> DOCUMENT PASSAGE:

A farm bridge, known as Gissons, offers some good views of the line just slightly west of the motorway, this is accessed from the village of Exminster, with a narrow road leading off from near the church. Ample parking is available next to the bridge and views are possible throughout the day, the best time is probably during the afternoon, when up trains are seen coming away from the site of the long closed Exminster station. At the west end of the village of Exminster (and the end of Exminster by-pass), is a road leading down to an industrial estate and crossing the line at the site of the closed Exminster station. The old station buildings are now in industrial use, but views of the line are good in both directions, pictures can be taken here at virtually any time of the day depending on light.
West from here the line starts to skirt through Powderham estate and can best be accessed from a footpath from the village church of Powderham, this can be found by following the A379 west and diverging left for Powderham on an angled junction. Parking is possible adjacent to the walkway at Powderham or by parking in the church yard, but please give a little donation if you do, it all goes to help the upkeep of this old and historic building.
The footpath from Powderham runs alongside the line a few hundred yards back towards Exeter before a gated crossing goes over the line. Photography is good along this path of down trains in the afternoon, which can be framed by trees or if you are lucky animals in the fields. The crossing of the line here can be very dangerous so please be careful. This is a stop, look and listen crossing and please do just that, trains approach fast and often cannot be heard until very close. In the morning, with the light on the east side of the line, a footpath running along the bank of the River Exe towards Turf and Exeter gives some excellent views of down trains passing through the countryside, pictures of up trains are a little more difficult. However tree growth has recently restricted views.

> STATED PROBLEM A: Quote the stretch of the passage on railway viewpoints near Exminster and Powderham from "The footpath from" through "recently restricted views.".

Element lookup records:
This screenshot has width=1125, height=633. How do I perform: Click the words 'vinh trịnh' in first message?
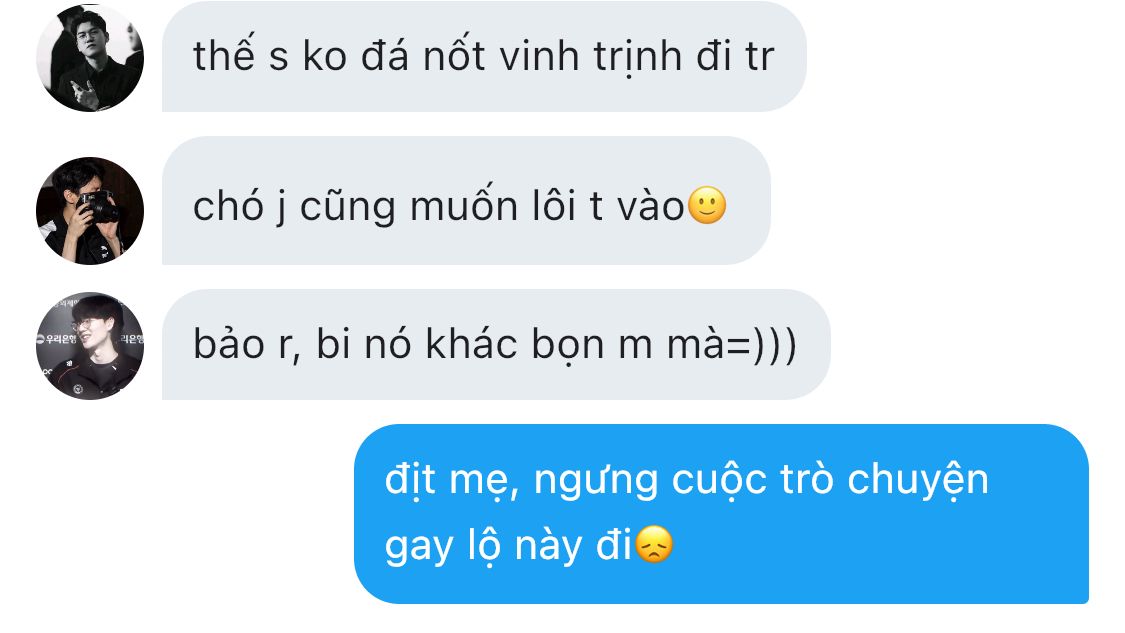590,57
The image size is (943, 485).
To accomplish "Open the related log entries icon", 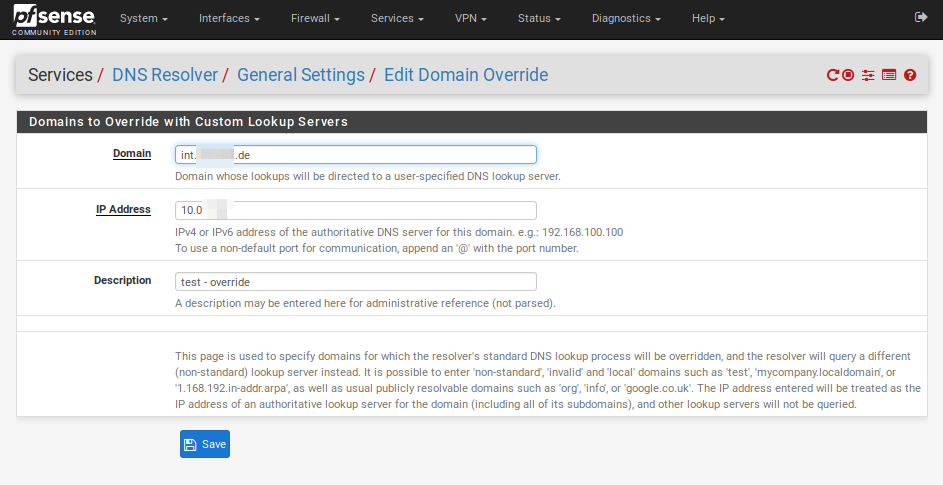I will pos(889,75).
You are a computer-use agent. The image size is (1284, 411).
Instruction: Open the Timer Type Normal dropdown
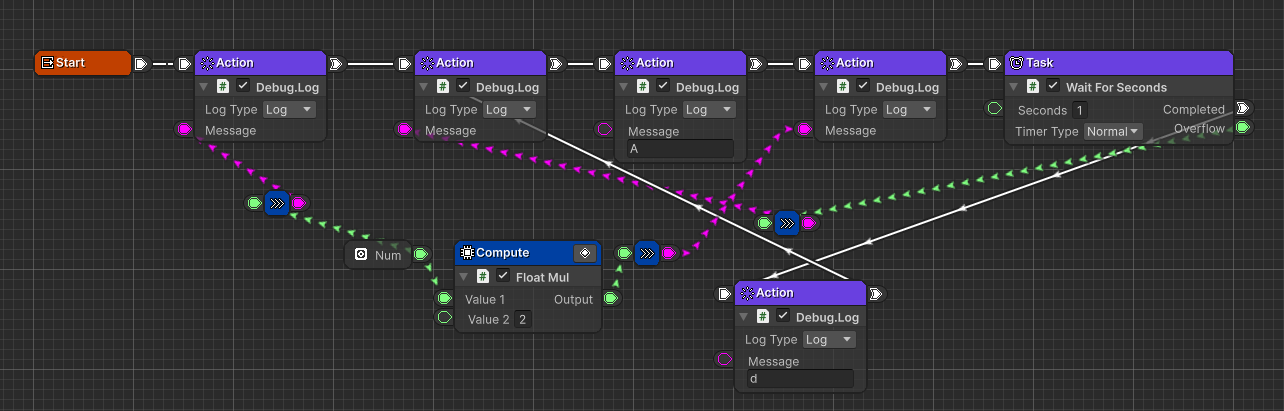[1113, 131]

> STATED PROBLEM B: Lay out the records, from the line containing "You are a computer-use" through the end of the records, as a Markdown table with the columns Row and Line. Skip blank lines and leave the pictures out.

> EXPECTED OUTPUT A:
The footpath from Powderham runs alongside the line a few hundred yards back towards Exeter before a gated crossing goes over the line. Photography is good along this path of down trains in the afternoon, which can be framed by trees or if you are lucky animals in the fields. The crossing of the line here can be very dangerous so please be careful. This is a stop, look and listen crossing and please do just that, trains approach fast and often cannot be heard until very close. In the morning, with the light on the east side of the line, a footpath running along the bank of the River Exe towards Turf and Exeter gives some excellent views of down trains passing through the countryside, pictures of up trains are a little more difficult. However tree growth has recently restricted views.

> EXPECTED OUTPUT B:
| Row | Line |
|---|---|
| 1 | You are a computer-use agent. The image size is (1284, 411). |
| 2 | Instruction: Open the Timer Type Normal dropdown |
| 3 | [1113, 131] |